I am also wondering what Christie's angle is. He is by no means politically stupid and had to know this was coming. He could have done the right thing with more political polish, but he went out of his way to basically say "Fuck Romney" on Fox News. I don't know enough to guess at his endgame.
bluelarkspur 10th-Nov-2012 05:23 am (UTC)
I can see why he didn't bother couching his words. What he said amounted to "I don't care about my own personal allegiances or party lines when my people are in trouble." That's an immensely popular position, for people of all parties. The biggest complaint I always hear about the government in general is about how they get nothing done, are too concerned with their own power, etc. Fox is just showing how out of touch it has become. And they can bawww all they want, they're not the ones who elect him.
thenakedcat 10th-Nov-2012 09:41 am (UTC)
You know, if I were in that Fox News interview, in Chris Christie's shoes--a fairly popular and moderate Republican governor of a majority Democratic state, who has just spent the last 4 months watching one Republican candidate after another say horrible wingnutty things that result in public backlash, who is faced with a true humanitarian crisis which his party's presidential candidate is turning into Disaster Kabuki Theater while simultaneously expecting him to bad-mouth the one guy who really seems to have his back--I would be thinking, "Stick a fork in me and call me an Independent already because I am DONE with this fucking party."
thelilyqueen 10th-Nov-2012 02:18 pm (UTC)
I found Christie's move politically savvy, without there being a plan within a plan. As another commenter said, New Jersey is largely Democratic and Christie managed to be elected there because he IS more moderate. Christie has to be as aware of that as anyone else.

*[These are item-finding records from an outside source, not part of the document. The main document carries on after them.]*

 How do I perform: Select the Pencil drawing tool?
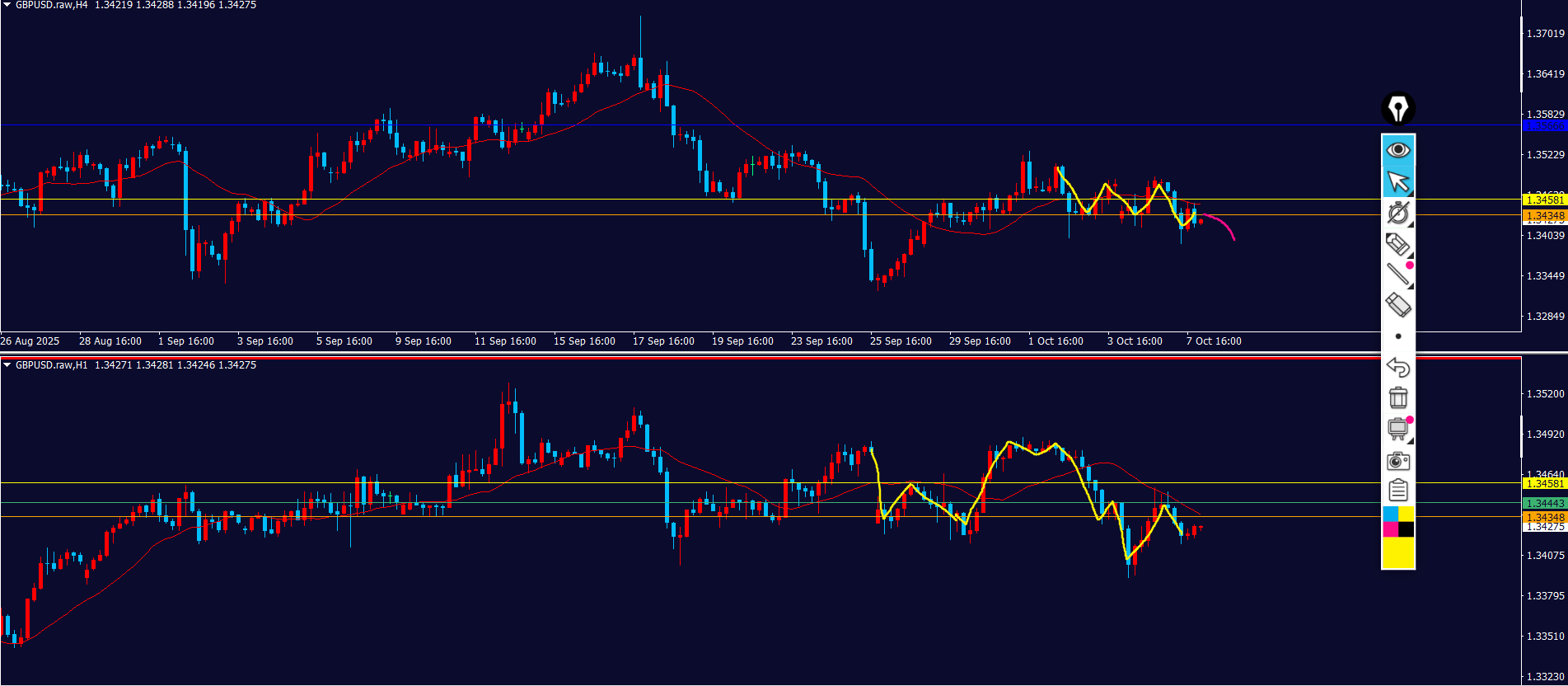pos(1397,244)
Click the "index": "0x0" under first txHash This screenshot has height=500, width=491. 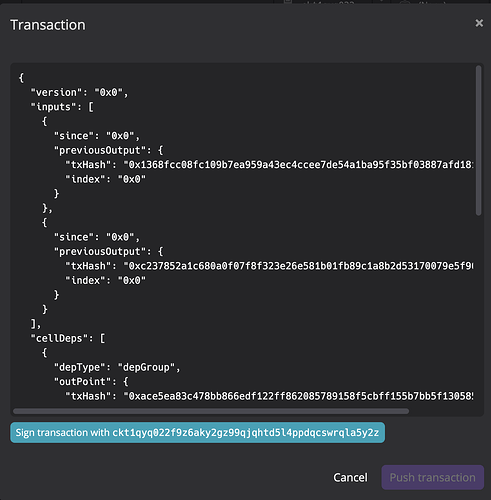pos(105,179)
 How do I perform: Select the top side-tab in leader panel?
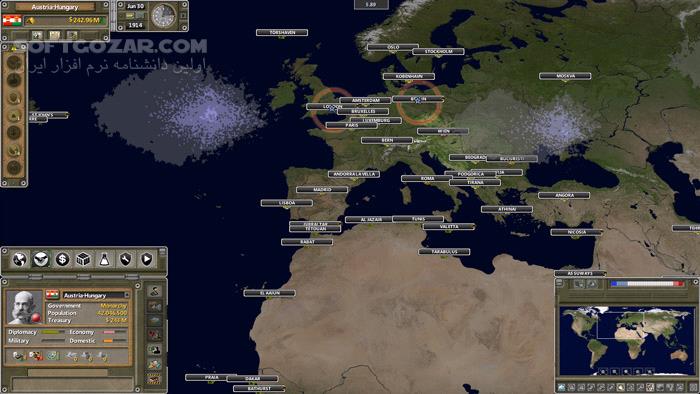pyautogui.click(x=154, y=291)
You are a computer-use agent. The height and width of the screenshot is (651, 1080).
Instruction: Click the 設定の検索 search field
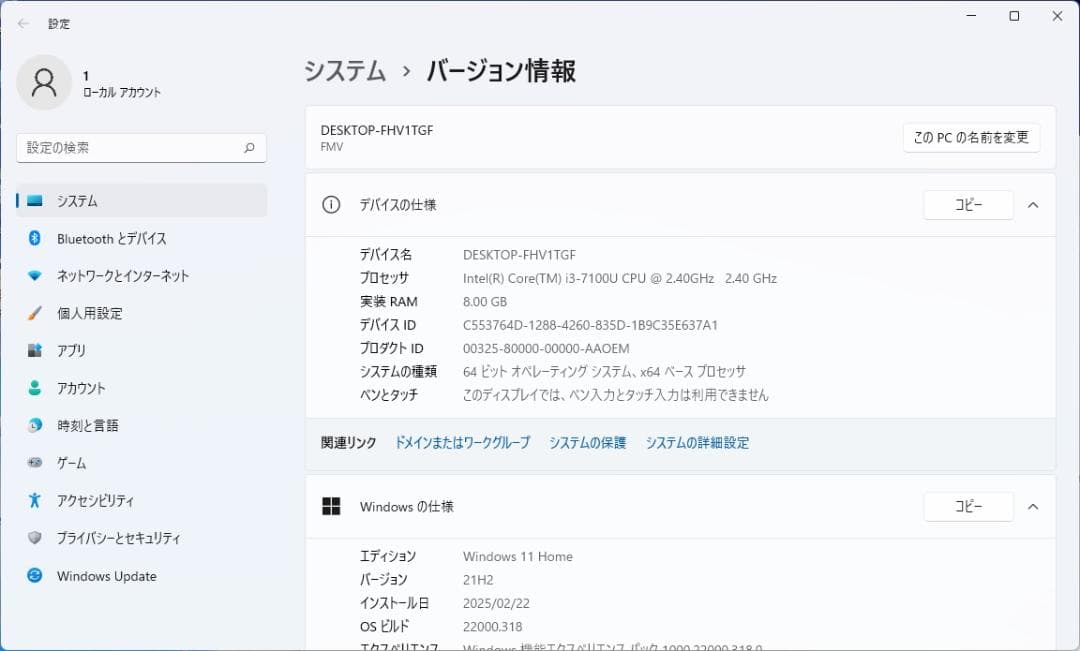(140, 147)
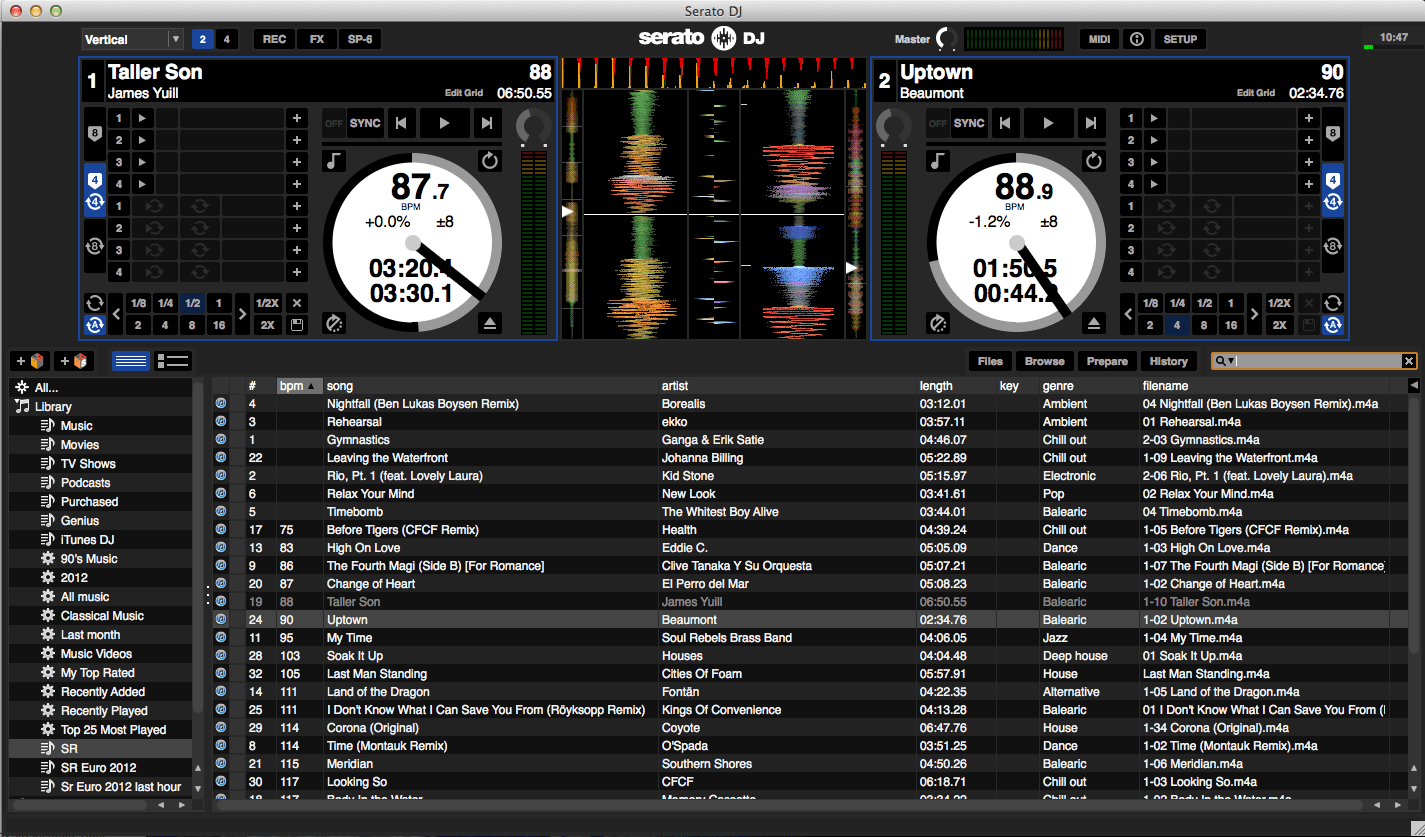The image size is (1425, 837).
Task: Click the Master volume knob
Action: click(946, 39)
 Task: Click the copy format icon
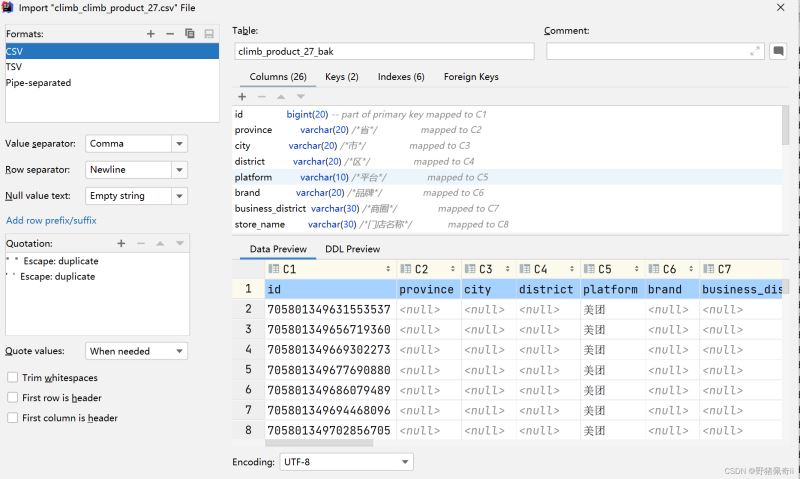190,34
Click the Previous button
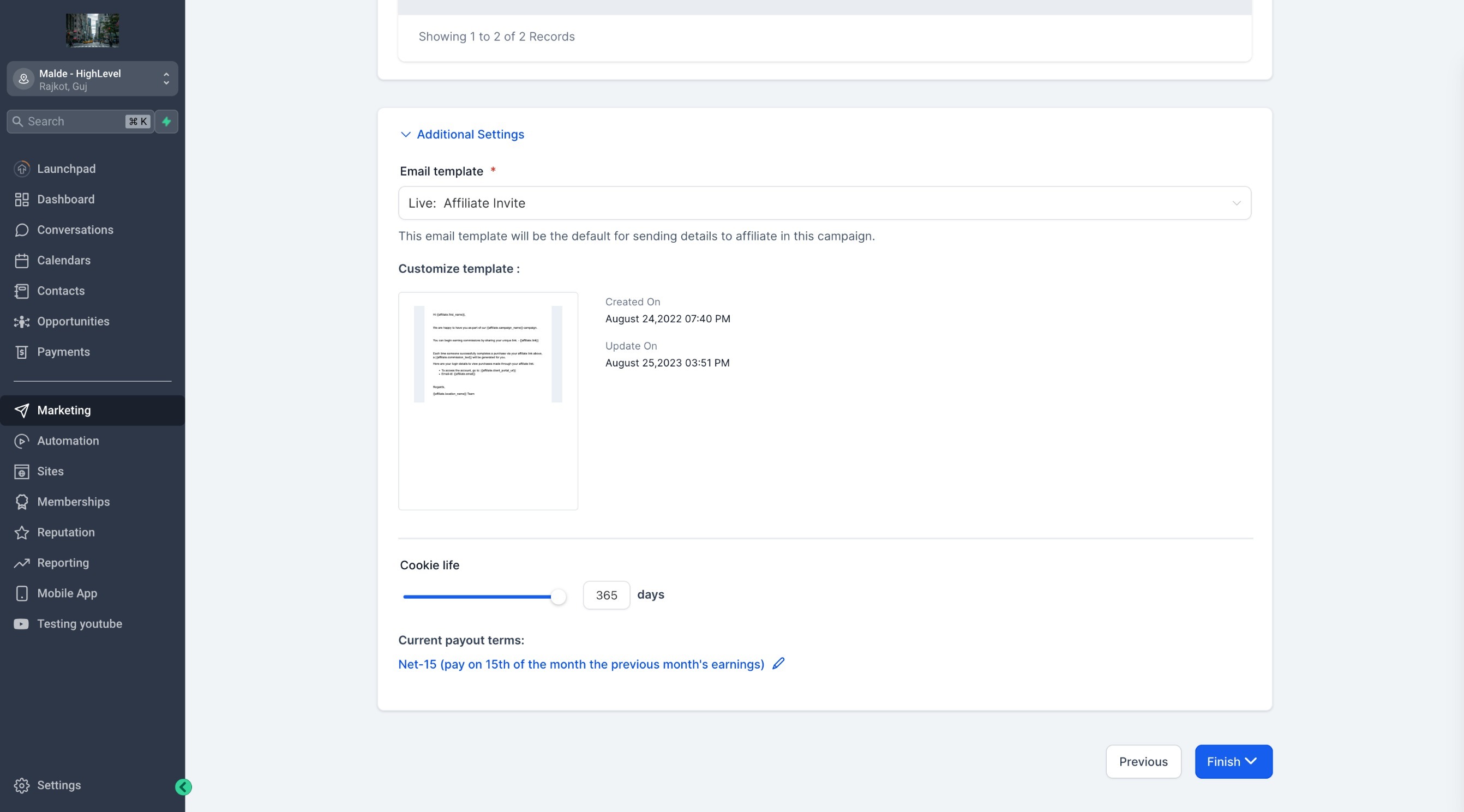Screen dimensions: 1464x812 1143,761
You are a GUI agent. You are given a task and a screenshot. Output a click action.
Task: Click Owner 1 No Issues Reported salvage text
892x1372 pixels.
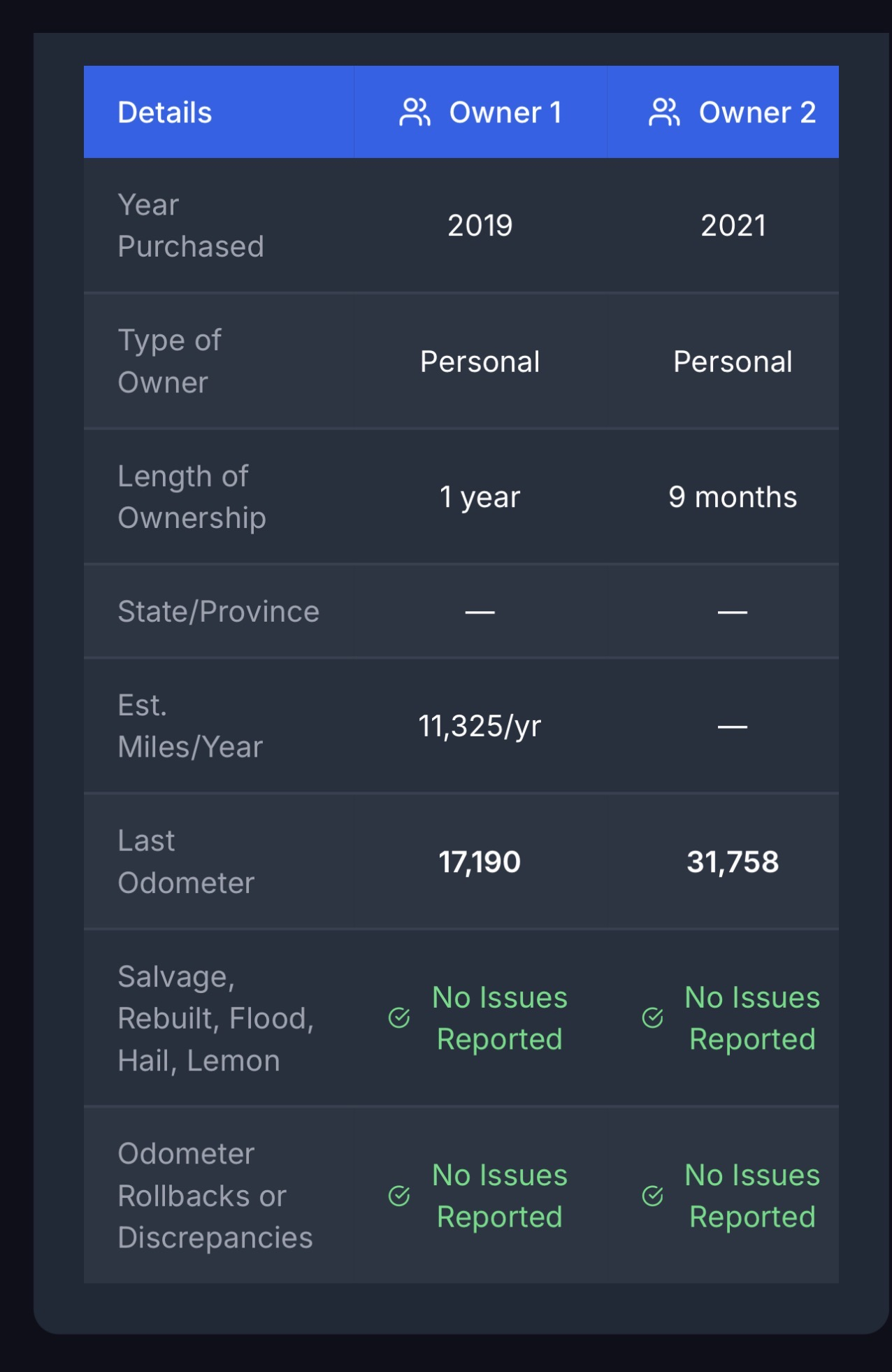tap(500, 1018)
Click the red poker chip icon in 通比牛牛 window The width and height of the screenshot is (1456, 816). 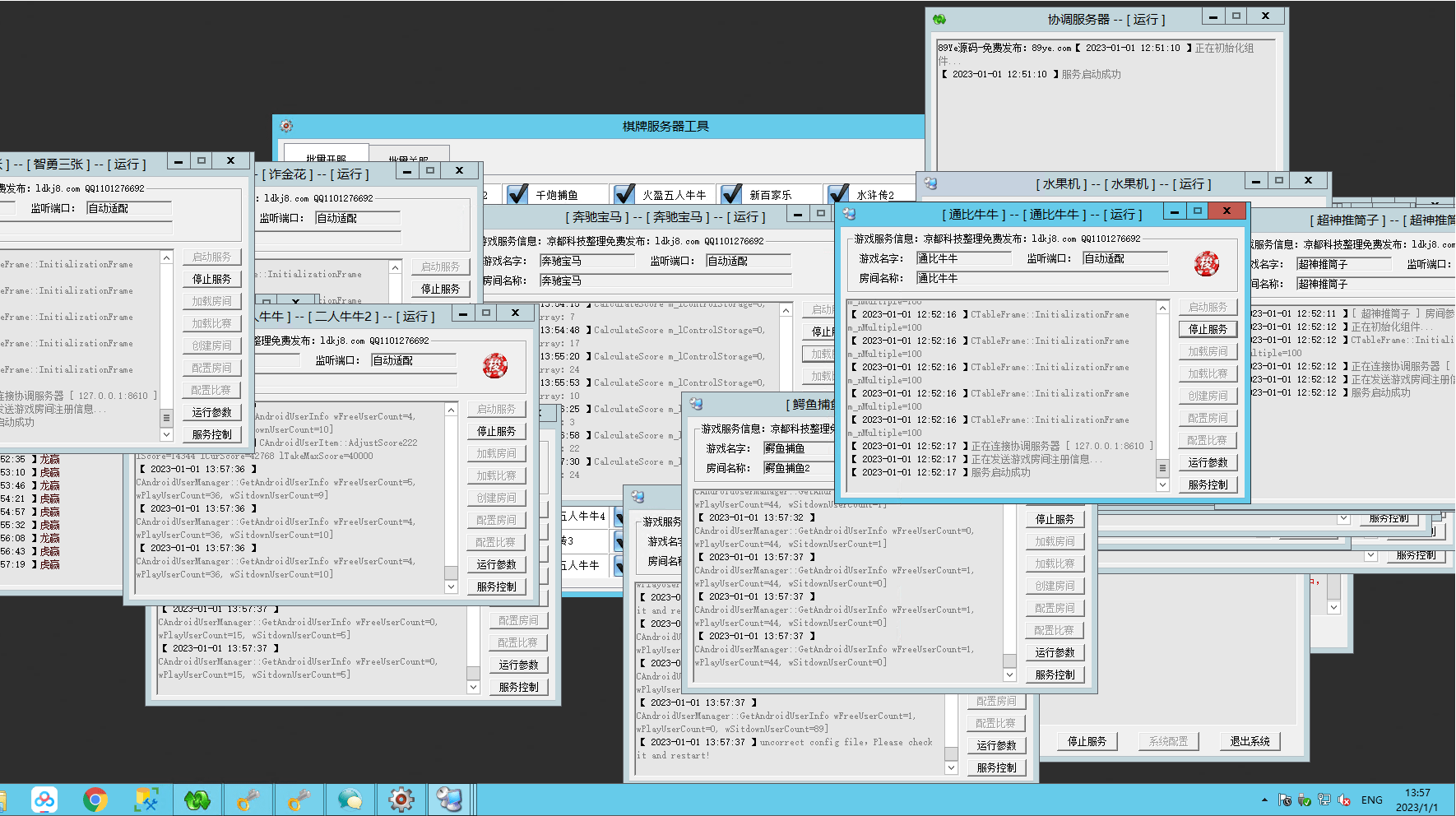coord(1206,264)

Saying what he did ticked off extreme 'party above all' Republicans, but they didn't like him much to begin with so no loss there. To pretty much everyone else - Dems, more moderate Republicans, and perhaps even some of those more extreme people in areas hit hard by Sandy - he comes off as having his priorities in order, giving credit where it's due, and being willing to get to work for the people who elected him.

Fox's anchors prompted Christie's statements with their questions. I think they were expecting him to fall in line like a good party member, but that just wasn't going to happen in this case at least.
hinoema 10th-Nov-2012 07:42 am (UTC)
Aren't these the same people who were saying "Who cares, NY and NJ are blue anyway"? I hope Christie tells them to feck off and tries to help build a better party without the Koch brothers and Trump and that lot.
tiddlywinks103 10th-Nov-2012 09:30 am (UTC)
Republicans eat their own, because a party of self-deludingly lazy, selfish people will always find a scapegoat closest to them to blame, it lets them spew abuse at others, and validates their self-worth.
thistlerose 10th-Nov-2012 07:26 pm (UTC)
They never learn.

Despite my strong dislike of Christie, I was moved by his genuine concern for his state; it didn't seem like posturing at all. I hope he remembers the way his own party treated him.
beautyofgrey 10th-Nov-2012 10:37 pm (UTC)
I have a sort of grudging respect for Gov. Christie, because he seems to be a little more old-school/fiscally conservative Republican and less of the neo-con, extremist element that seems to have taken the party into a trip in to BatshitCrazyLand. I'm not really surprised to see that element throw him under the bus, though. That may endear Gov. Christie to independents more, and may actually help him come 2016.